----- Provided information

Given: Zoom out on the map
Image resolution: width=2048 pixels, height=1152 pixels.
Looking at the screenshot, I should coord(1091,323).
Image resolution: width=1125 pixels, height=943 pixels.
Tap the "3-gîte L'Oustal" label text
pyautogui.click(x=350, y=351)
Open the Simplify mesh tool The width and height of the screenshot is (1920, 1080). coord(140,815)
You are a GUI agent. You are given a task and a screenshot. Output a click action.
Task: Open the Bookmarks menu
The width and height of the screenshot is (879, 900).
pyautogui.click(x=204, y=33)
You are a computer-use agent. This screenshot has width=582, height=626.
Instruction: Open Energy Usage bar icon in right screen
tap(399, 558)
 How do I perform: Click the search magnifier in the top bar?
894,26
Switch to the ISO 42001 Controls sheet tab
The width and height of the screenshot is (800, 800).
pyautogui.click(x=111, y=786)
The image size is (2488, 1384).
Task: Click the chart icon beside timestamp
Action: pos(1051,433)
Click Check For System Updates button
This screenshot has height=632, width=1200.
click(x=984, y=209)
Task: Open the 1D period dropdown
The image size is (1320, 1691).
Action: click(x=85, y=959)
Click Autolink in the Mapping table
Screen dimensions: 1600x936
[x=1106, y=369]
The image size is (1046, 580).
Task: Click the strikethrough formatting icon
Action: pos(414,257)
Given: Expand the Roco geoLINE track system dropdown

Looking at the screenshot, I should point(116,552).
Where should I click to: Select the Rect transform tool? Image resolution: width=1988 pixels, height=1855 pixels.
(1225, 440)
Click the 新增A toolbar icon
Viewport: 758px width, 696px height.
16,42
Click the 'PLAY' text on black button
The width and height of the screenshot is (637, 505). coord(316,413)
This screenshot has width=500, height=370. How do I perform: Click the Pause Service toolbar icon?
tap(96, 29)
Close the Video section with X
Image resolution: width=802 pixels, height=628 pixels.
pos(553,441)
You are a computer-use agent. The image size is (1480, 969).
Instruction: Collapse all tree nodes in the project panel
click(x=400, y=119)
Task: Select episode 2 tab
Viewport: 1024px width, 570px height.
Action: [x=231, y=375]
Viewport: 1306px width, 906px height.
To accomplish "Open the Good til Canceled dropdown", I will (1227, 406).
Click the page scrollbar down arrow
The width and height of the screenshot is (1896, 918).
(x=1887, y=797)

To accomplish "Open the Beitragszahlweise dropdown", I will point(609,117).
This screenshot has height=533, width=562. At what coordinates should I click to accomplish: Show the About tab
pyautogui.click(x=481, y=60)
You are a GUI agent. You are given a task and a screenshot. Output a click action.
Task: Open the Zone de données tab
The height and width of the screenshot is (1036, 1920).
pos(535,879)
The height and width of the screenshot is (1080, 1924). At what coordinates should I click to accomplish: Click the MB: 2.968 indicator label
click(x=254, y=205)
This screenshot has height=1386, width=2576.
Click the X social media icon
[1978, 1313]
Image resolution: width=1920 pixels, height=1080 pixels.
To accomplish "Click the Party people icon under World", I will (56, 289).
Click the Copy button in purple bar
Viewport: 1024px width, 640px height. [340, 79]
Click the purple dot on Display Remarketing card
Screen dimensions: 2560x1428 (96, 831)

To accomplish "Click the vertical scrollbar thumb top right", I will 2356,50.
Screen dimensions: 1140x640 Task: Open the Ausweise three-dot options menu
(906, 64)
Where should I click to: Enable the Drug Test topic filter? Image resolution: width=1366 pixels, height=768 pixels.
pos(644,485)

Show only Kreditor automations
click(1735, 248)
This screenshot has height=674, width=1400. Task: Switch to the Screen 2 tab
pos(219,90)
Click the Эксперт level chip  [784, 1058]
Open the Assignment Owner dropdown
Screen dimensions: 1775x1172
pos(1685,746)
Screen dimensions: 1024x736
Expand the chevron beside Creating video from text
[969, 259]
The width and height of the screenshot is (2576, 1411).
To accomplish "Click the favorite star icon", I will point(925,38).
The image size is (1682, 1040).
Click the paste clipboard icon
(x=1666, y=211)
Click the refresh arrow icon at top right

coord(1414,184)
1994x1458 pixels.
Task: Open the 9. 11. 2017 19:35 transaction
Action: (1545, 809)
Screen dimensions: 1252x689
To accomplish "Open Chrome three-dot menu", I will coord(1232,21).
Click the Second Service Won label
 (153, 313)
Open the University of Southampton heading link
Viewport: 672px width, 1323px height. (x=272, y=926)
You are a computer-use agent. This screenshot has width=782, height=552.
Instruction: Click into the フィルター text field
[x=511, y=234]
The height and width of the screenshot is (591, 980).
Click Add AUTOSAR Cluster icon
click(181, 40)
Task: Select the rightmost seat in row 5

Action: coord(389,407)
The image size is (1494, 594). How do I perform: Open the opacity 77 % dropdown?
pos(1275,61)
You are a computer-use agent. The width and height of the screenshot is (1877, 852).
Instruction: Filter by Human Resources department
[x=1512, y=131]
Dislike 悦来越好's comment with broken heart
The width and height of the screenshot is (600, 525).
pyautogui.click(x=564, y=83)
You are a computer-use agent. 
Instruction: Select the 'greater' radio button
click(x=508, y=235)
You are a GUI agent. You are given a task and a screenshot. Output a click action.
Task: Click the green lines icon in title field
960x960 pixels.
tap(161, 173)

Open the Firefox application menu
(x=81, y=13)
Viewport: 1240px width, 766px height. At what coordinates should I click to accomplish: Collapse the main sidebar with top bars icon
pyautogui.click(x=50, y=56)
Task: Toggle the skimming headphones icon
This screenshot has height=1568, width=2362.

----------

■ **Goal of the exercise**
Rewrite all of the records above, putting "desktop assistant" wherever "computer-use agent" appears and leaving everything else unchanged.

■ **Complete answer**
Given: Zoom out on the map
Image resolution: width=2048 pixels, height=1152 pixels.
Looking at the screenshot, I should coord(1091,323).
Image resolution: width=1125 pixels, height=943 pixels.
Tap the "3-gîte L'Oustal" label text
pyautogui.click(x=350, y=351)
Open the Simplify mesh tool The width and height of the screenshot is (1920, 1080). coord(140,815)
You are a GUI agent. You are given a task and a screenshot. Output a click action.
Task: Open the Bookmarks menu
The width and height of the screenshot is (879, 900).
pyautogui.click(x=204, y=33)
You are a desktop assistant. This screenshot has width=582, height=626.
Instruction: Open Energy Usage bar icon in right screen
tap(399, 558)
 How do I perform: Click the search magnifier in the top bar?
894,26
Switch to the ISO 42001 Controls sheet tab
The width and height of the screenshot is (800, 800).
pyautogui.click(x=111, y=786)
The image size is (2488, 1384).
Task: Click the chart icon beside timestamp
Action: pos(1051,433)
Click Check For System Updates button
This screenshot has height=632, width=1200.
click(x=984, y=209)
Task: Open the 1D period dropdown
The image size is (1320, 1691).
Action: click(x=85, y=959)
Click Autolink in the Mapping table
Screen dimensions: 1600x936
[x=1106, y=369]
The image size is (1046, 580).
Task: Click the strikethrough formatting icon
Action: pos(414,257)
Given: Expand the Roco geoLINE track system dropdown

Looking at the screenshot, I should point(116,552).
Where should I click to: Select the Rect transform tool? Image resolution: width=1988 pixels, height=1855 pixels.
(1225, 440)
Click the 新增A toolbar icon
Viewport: 758px width, 696px height.
16,42
Click the 'PLAY' text on black button
The width and height of the screenshot is (637, 505). coord(316,413)
This screenshot has width=500, height=370. How do I perform: Click the Pause Service toolbar icon?
tap(96, 29)
Close the Video section with X
Image resolution: width=802 pixels, height=628 pixels.
pos(553,441)
You are a desktop assistant. The image size is (1480, 969).
Instruction: Collapse all tree nodes in the project panel
click(x=400, y=119)
Task: Select episode 2 tab
Viewport: 1024px width, 570px height.
Action: [x=231, y=375]
Viewport: 1306px width, 906px height.
To accomplish "Open the Good til Canceled dropdown", I will (1227, 406).
Click the page scrollbar down arrow
The width and height of the screenshot is (1896, 918).
(x=1887, y=797)

To accomplish "Open the Beitragszahlweise dropdown", I will point(609,117).
This screenshot has height=533, width=562. At what coordinates should I click to accomplish: Show the About tab
pyautogui.click(x=481, y=60)
You are a GUI agent. You are given a task and a screenshot. Output a click action.
Task: Open the Zone de données tab
The height and width of the screenshot is (1036, 1920).
pos(535,879)
The height and width of the screenshot is (1080, 1924). At what coordinates should I click to accomplish: Click the MB: 2.968 indicator label
click(x=254, y=205)
This screenshot has height=1386, width=2576.
Click the X social media icon
[1978, 1313]
Image resolution: width=1920 pixels, height=1080 pixels.
To accomplish "Click the Party people icon under World", I will (56, 289).
Click the Copy button in purple bar
Viewport: 1024px width, 640px height. [340, 79]
Click the purple dot on Display Remarketing card
Screen dimensions: 2560x1428 (96, 831)

To accomplish "Click the vertical scrollbar thumb top right", I will 2356,50.
Screen dimensions: 1140x640 Task: Open the Ausweise three-dot options menu
(906, 64)
Where should I click to: Enable the Drug Test topic filter? Image resolution: width=1366 pixels, height=768 pixels.
pos(644,485)

Show only Kreditor automations
click(1735, 248)
This screenshot has height=674, width=1400. Task: Switch to the Screen 2 tab
pos(219,90)
Click the Эксперт level chip  [784, 1058]
Open the Assignment Owner dropdown
Screen dimensions: 1775x1172
pos(1685,746)
Screen dimensions: 1024x736
Expand the chevron beside Creating video from text
[969, 259]
The width and height of the screenshot is (2576, 1411).
To accomplish "Click the favorite star icon", I will point(925,38).
The image size is (1682, 1040).
Click the paste clipboard icon
(x=1666, y=211)
Click the refresh arrow icon at top right

coord(1414,184)
1994x1458 pixels.
Task: Open the 9. 11. 2017 19:35 transaction
Action: (1545, 809)
Screen dimensions: 1252x689
To accomplish "Open Chrome three-dot menu", I will coord(1232,21).
Click the Second Service Won label
 (153, 313)
Open the University of Southampton heading link
Viewport: 672px width, 1323px height. (x=272, y=926)
You are a desktop assistant. This screenshot has width=782, height=552.
Instruction: Click into the フィルター text field
[x=511, y=234]
The height and width of the screenshot is (591, 980).
Click Add AUTOSAR Cluster icon
click(181, 40)
Task: Select the rightmost seat in row 5

Action: coord(389,407)
The image size is (1494, 594). How do I perform: Open the opacity 77 % dropdown?
pos(1275,61)
You are a desktop assistant. The width and height of the screenshot is (1877, 852).
Instruction: Filter by Human Resources department
[x=1512, y=131]
Dislike 悦来越好's comment with broken heart
The width and height of the screenshot is (600, 525).
pyautogui.click(x=564, y=83)
You are a desktop assistant. 
Instruction: Select the 'greater' radio button
click(x=508, y=235)
You are a GUI agent. You are given a task and a screenshot. Output a click action.
Task: Click the green lines icon in title field
960x960 pixels.
tap(161, 173)

Open the Firefox application menu
(x=81, y=13)
Viewport: 1240px width, 766px height. At what coordinates should I click to accomplish: Collapse the main sidebar with top bars icon
pyautogui.click(x=50, y=56)
Task: Toggle the skimming headphones icon
This screenshot has height=1568, width=2362.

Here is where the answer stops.